Monday, April 30, 2012

Creat your Living Canvas

So excited to start something else...something new.  My great friend brought it to my attention & with a great timeline, this is an online class that I can do.  I am taking a living art canvas class.  I havent even started it yet but I joined the online group & WOW!!  What a great bunch so far.  So welcoming & helpful.  I cannot wait to carve some time into my busy days to start getting my art on!!  I feel so alive & happy when I play with my paints & gesso & mod podge & glitter ....its all perfectly fun!!  A great way to LIVE & express myself.  So thanks Lynnette...you knew just what I needed!!  Come join me!!

NOW...where to get those awesome stamps.

It's a Boy!!!




For those of you who don't know, my family will be hosting a boy from Austria while my son is away in Taiwan!!  This boy is an avid fan of Jamie Oliver (this could be very good for us) and loves to cook like him.  He is  also an aviation nut.  I cannot wait to show him some of the best things about Canada & share our home with him.  He will go to school here & interact with our family as a part of it!  I hope he knows how brave I think he is & I hope he knows he has already found a special place in my heart.  Cannot wait to meet you in person Julius!! 
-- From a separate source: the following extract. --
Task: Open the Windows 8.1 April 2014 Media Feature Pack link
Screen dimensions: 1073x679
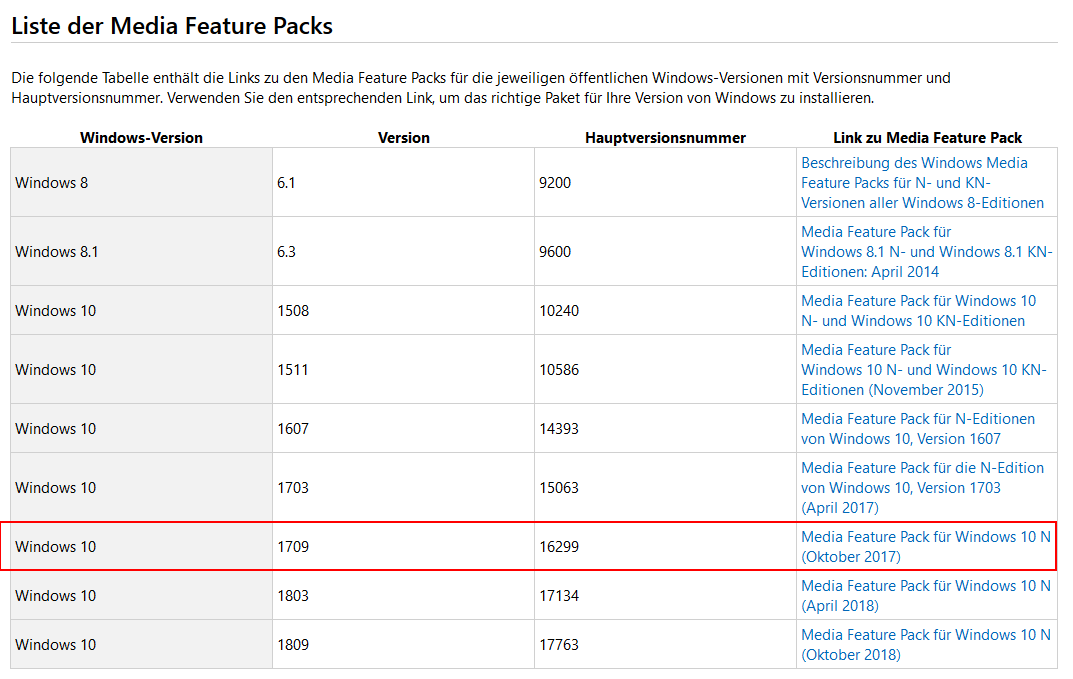Action: click(x=925, y=252)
I am feeling so inspired...

http://www.thebdayproject.com/the-original-38-random-acts-of-birthday-kindess-post.html

Ok peeps...I am feeling inspired.  AND...so proud of my young friend.  I did not ask permission &  need to write this NOW so I cannot introduce you to my friend but her birthday was this past weekend.  She found this Birthday Project & she ran with it...She touched more people lives on her day than some of us do in a lifetime.  I bet it was the very best & most memorable birthday she EVER spent!! 

I am inspired to do this too.  I was thinking that I should do one thing every day because I am not so sure I can wait for my February birthday. Lol!! 

Take the time to check this out.  You wont be sorry.  Be blessed & have an amazing day!!

Thursday, April 19, 2012

Been thinking alot about this...

I have thought alot about this lately.  It may be that the grumpy sales clerk got yelled at all night by her useless boyfriend who was drinking.  Maybe that rude little boy who threw something at your dog failed an important test or the next person missed an important deadline, someone close to them passed away, they lost their life savings. There are so many reasons for anger.  Of course it is never okay to take your problems out on someone but human nature allows us to sometimes slip up & forget that the person standing in front of us is not to blame.  So I think it is a really great idea to live by.  Your kind smile or word could turn their day around or make them feel less unlovable.  Kindness really does matter.

The other thing is, when you know someone whether they be family or close friends or even just acquaintences lets not forget that they deserve respect & kindness too.  Sometimes when I am in the safety of my family & something is going wrong in my day, I tend to take it out on those closest to me.  Maybe because they are my safe place & I know there is forgiveness & love but it is NOT fair. 

So for today, I am going to speak softer, be more thoughtful & understanding to everyone I meet.  Its about treating everyone you meet with the very same respect you would appreciate.